It’s a pretty cool concept for a plot, but it doesn’t manage to ever shine out from the crowd. I don’t know what this is, but it’s probably down to poor plot devices or plot lines just being placed everywhere. Plus, after each assassination, you literally get a speech from the guy you just killed… as in, chopped his head off or sliced through a heart. You’d think it’d be bearable if it was an exciting and dramatic speech or even if the speech was actually well written: but these “mini speeches” are just so badly done. They’re not written right, although the messages carried are kind of OK, and they’re unskippable.

The gameplay wheel of A.C works like this. You climb a huge mountain to talk to some guy about how the world is bad for 10 minutes+ of unskippable babble, then you go down the mountain and get on your horse, then ride into the city, do a few errands for… yourself and finally kill the dude. You’d think these ‘errands’ would be like ‘stalk a guard’ or ‘beat a man until he talks’, but all you do is the same 5 tasks over and over again for each assassination. You pickpocket, you eavesdrop, you collect… flags and you do all sorts of pointless ‘investigation’. On top of that, you have to climb to the highest building in the district to find these errands.


On top of all that, you have to visit the city assassination agent who can either be stereotypically stubborn, stereotypically violent or stereotypically helpful (if that’s possible). All of these errands, agents, cutscenes, talks and all other things just make you seem like you’re doing someones laundry.  I can’t forgive Assassin’s Creed for giving me a shopping list, not ever, not even if there’s free form combat, free form climbing and even the inability to swim, I can’t and won’t forgive Assassin’s Creed… hold on…

Yes because apparently Assassin’s Creed has good points… like many other games… it does manage to actually hold strong in many cases. One of these cases is the plot, I’ve already explained how good it can be, but I’ve got to say again how genius the concept is. Another one of the cases is the freeform climbing, you’ve probably already played this now thanks to the likes of Infamous and Prototype, but Assassin’s Creed is the one to thank for this. You can just about climb, clamber and grab on to anything, and it all flows so well it’s… beautiful… oh and you can’t swim.

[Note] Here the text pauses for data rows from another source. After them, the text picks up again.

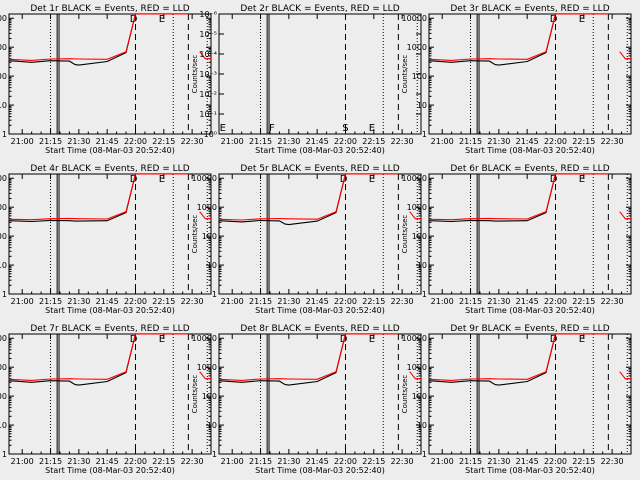  Describe the element at coordinates (530, 9) in the screenshot. I see `panel-title: Det 3r BLACK = Events, RED = LLD` at that location.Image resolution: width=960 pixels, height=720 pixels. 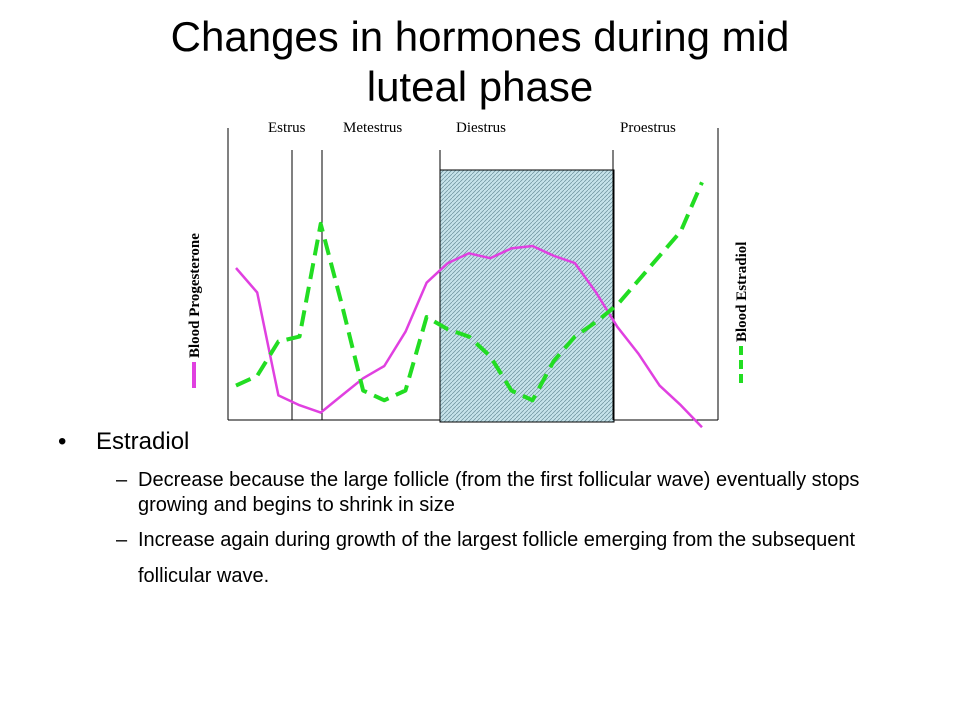 What do you see at coordinates (480, 86) in the screenshot?
I see `slide-title-line-2: luteal phase` at bounding box center [480, 86].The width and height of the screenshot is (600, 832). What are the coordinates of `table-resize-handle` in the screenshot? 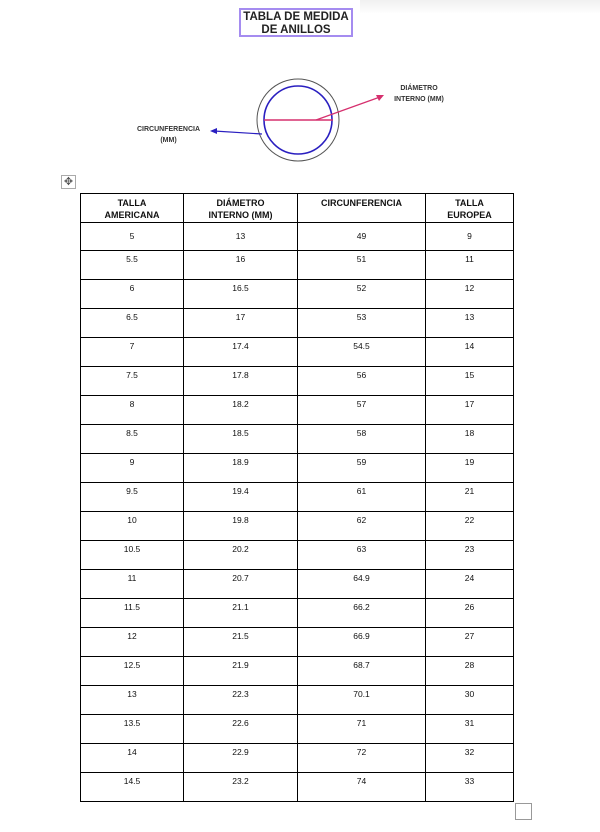 It's located at (524, 812).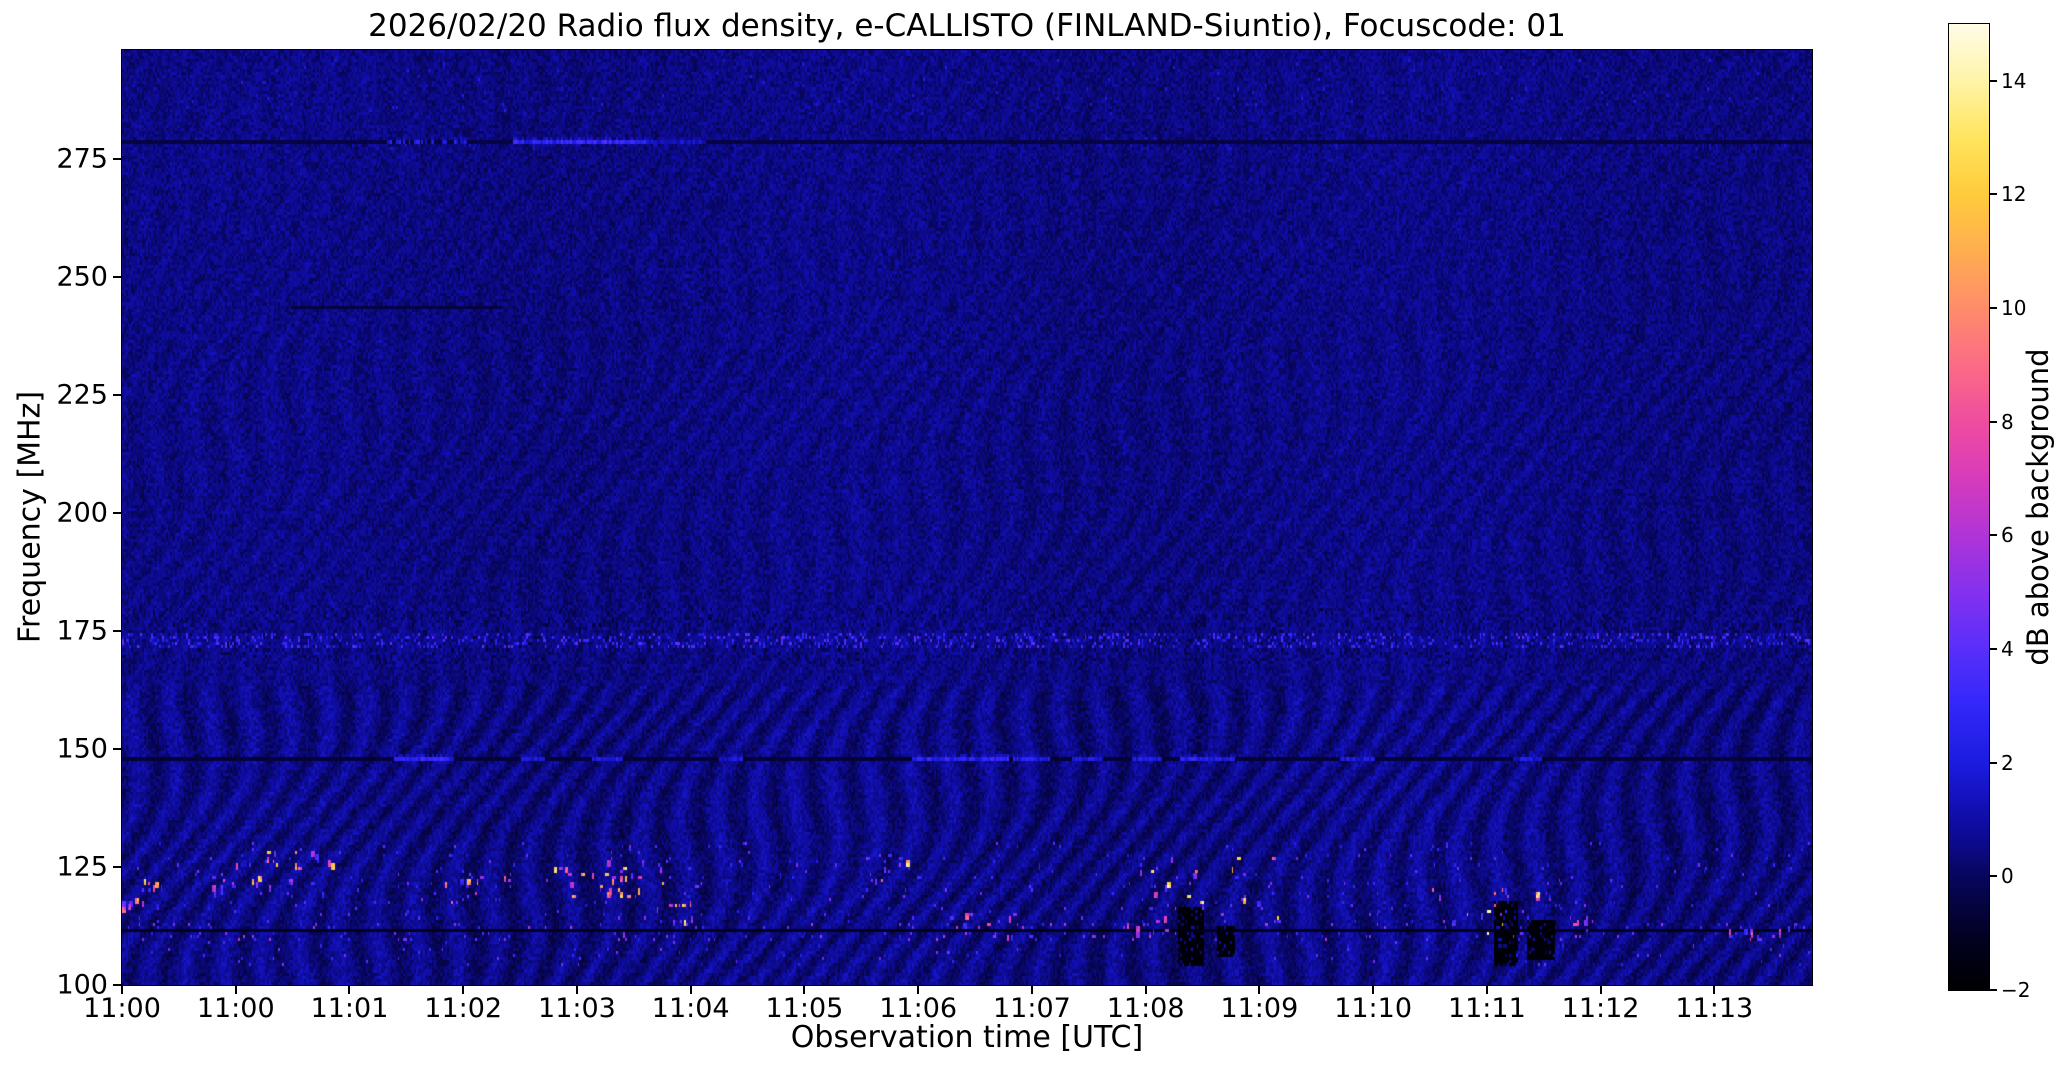 This screenshot has height=1067, width=2066. Describe the element at coordinates (1373, 1008) in the screenshot. I see `x-tick-label: 11:10` at that location.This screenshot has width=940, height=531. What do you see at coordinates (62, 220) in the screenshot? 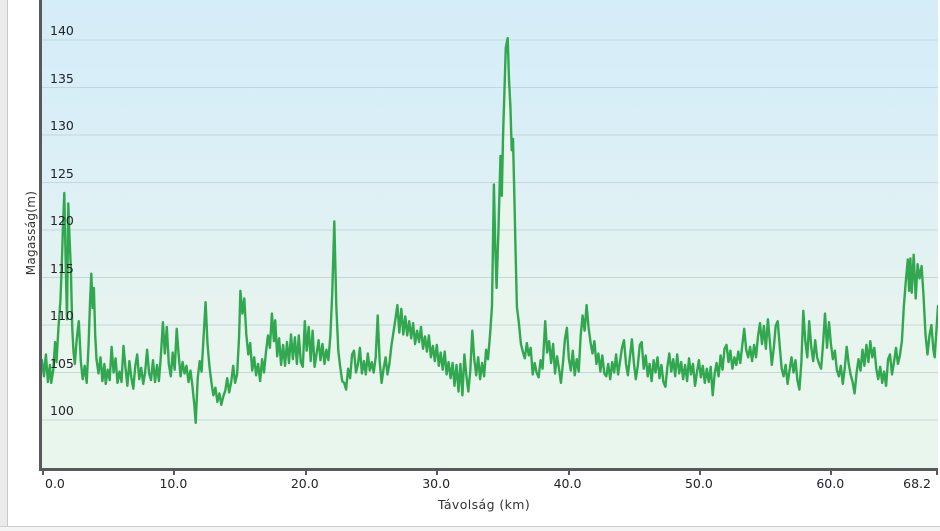
I see `y-tick-label-120: 120` at bounding box center [62, 220].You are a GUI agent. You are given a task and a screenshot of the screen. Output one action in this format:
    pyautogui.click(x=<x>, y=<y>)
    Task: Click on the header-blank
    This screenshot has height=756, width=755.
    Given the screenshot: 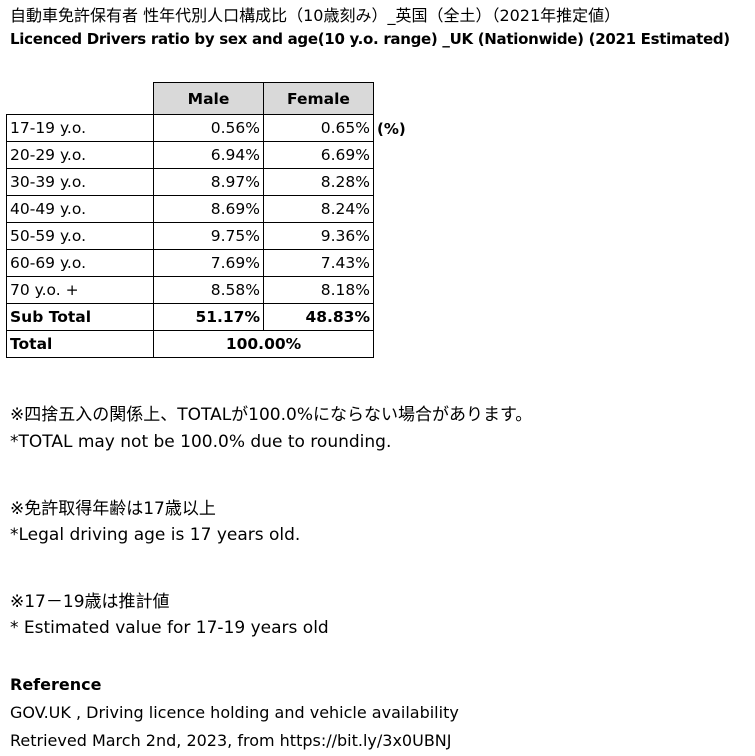 What is the action you would take?
    pyautogui.click(x=80, y=98)
    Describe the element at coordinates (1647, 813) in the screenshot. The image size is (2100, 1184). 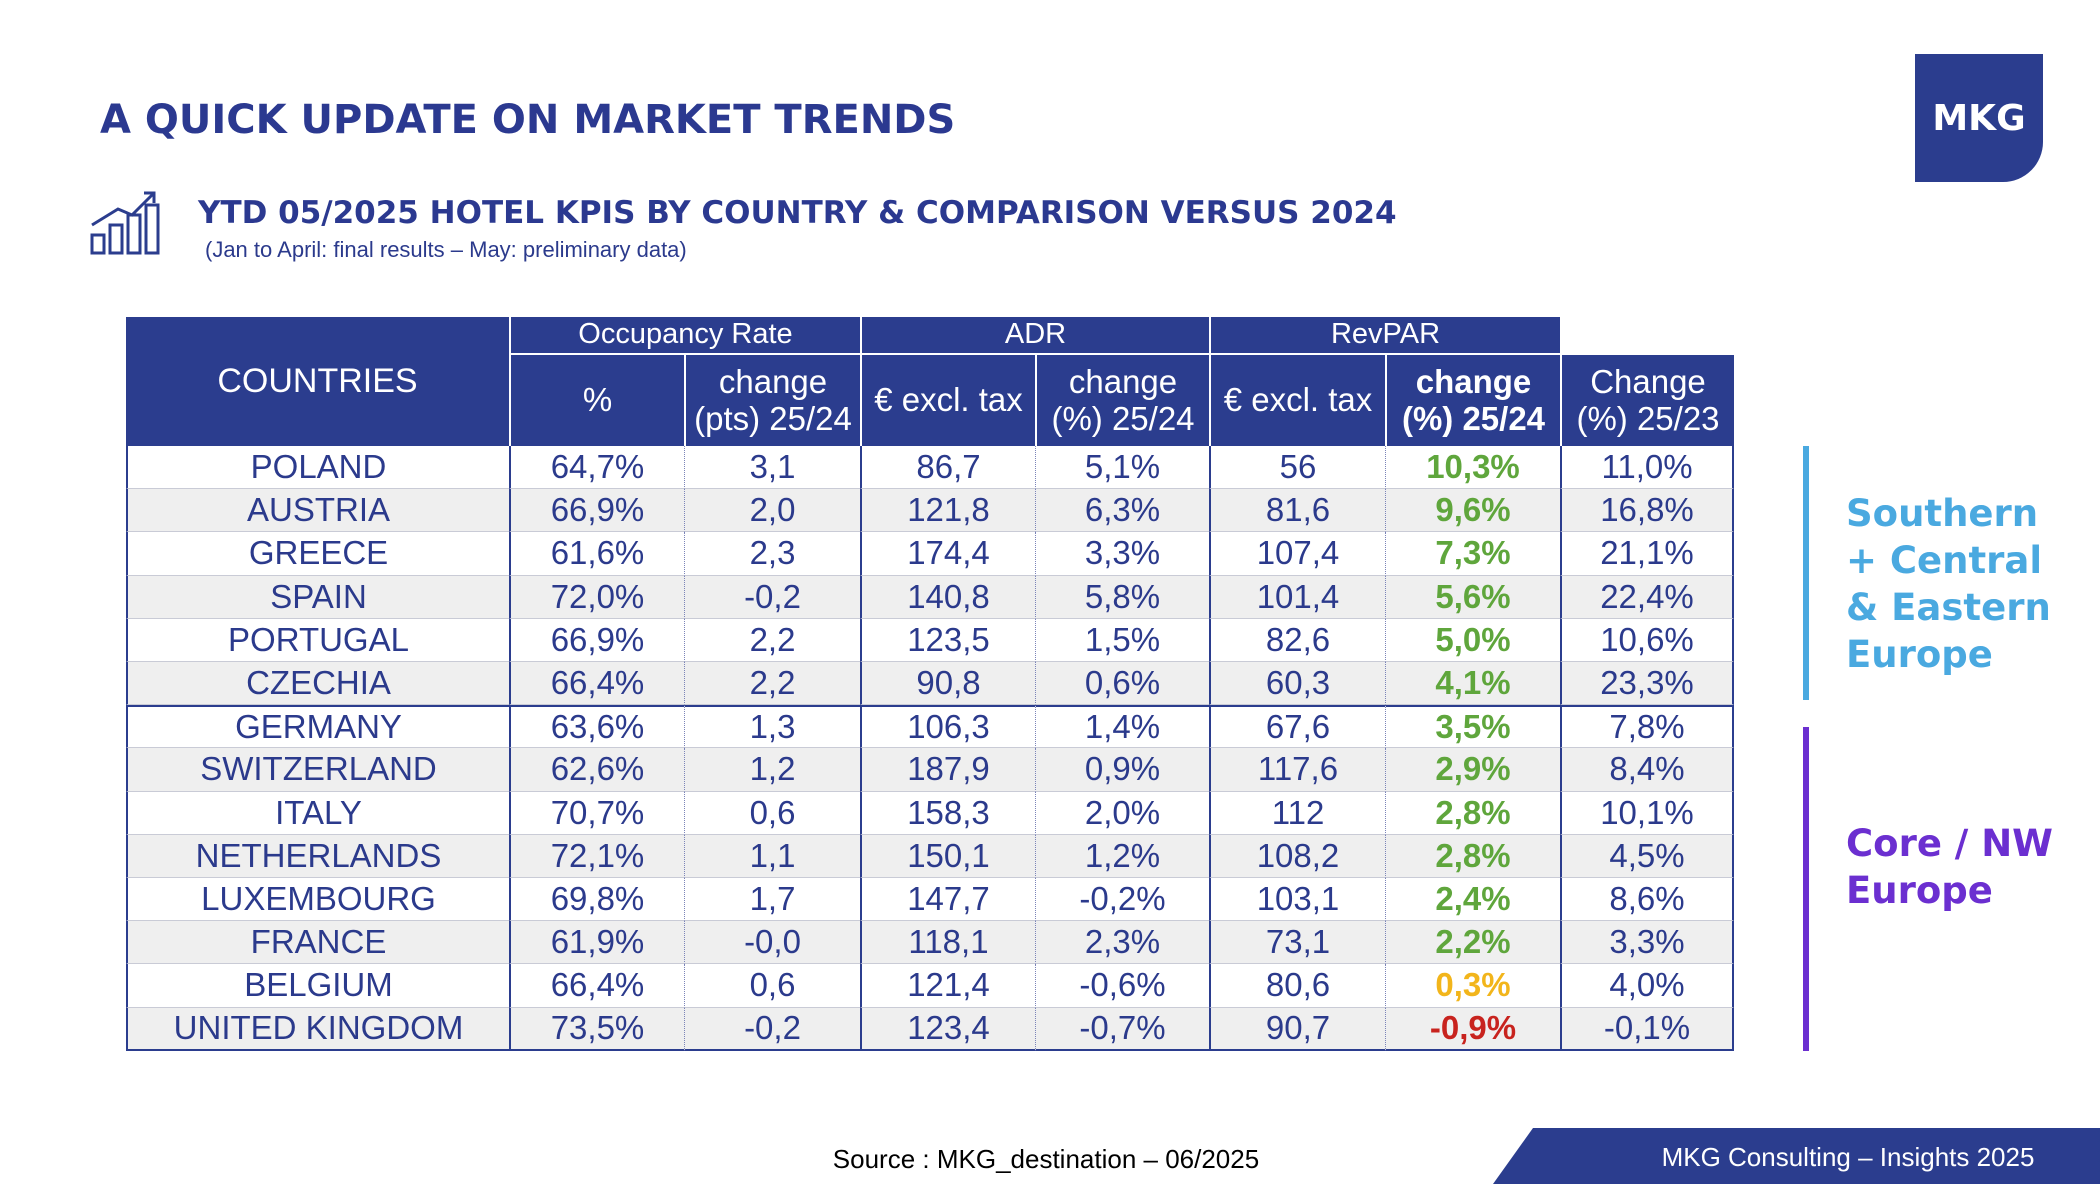
I see `value-cell: 10,1%` at that location.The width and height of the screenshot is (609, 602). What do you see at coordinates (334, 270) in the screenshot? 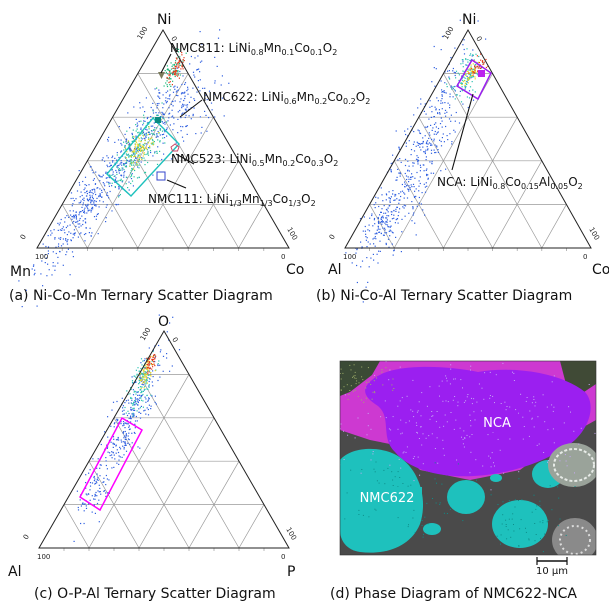
I see `panel-b-vertex-left: Al` at bounding box center [334, 270].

The combat kind of holds it’s own ground, while allowing for some epic confrontations with around a billion guards at once, the AI doesn’t exactly leap them all in. It just throws 3 at a time which is sort of laughable when in a situation when you are surrounded by a gazillion armed dudes ready to cut you up. You can attack, dodge and brutally counter-attack  guards but all you’ll really need it the counter-attack, which sort of renders every other attack useless. Apart from upbeat and to the face sword fighting, you can also throw dagger knives at people, and use them in combat.

For all of it’s excessive use of the shopping list, the useless lack of real attack, heavy cut-scenes and sort-of-dodgy controls… Assassin’s Creed is one of the finest games of the generation. No doubt that now many future games will take it’s mechanics and perfect them in ways that Ubisoft couldn’t have done with A.C. In a way, Assassin’s Creed messed up but that mess sort of helped to make everything tidy. It’s a bit like trying to trash your room, only for it to be nice and clean after you’ve done with it. I do hope the sequel helps define the plot of the Assassin Creed series.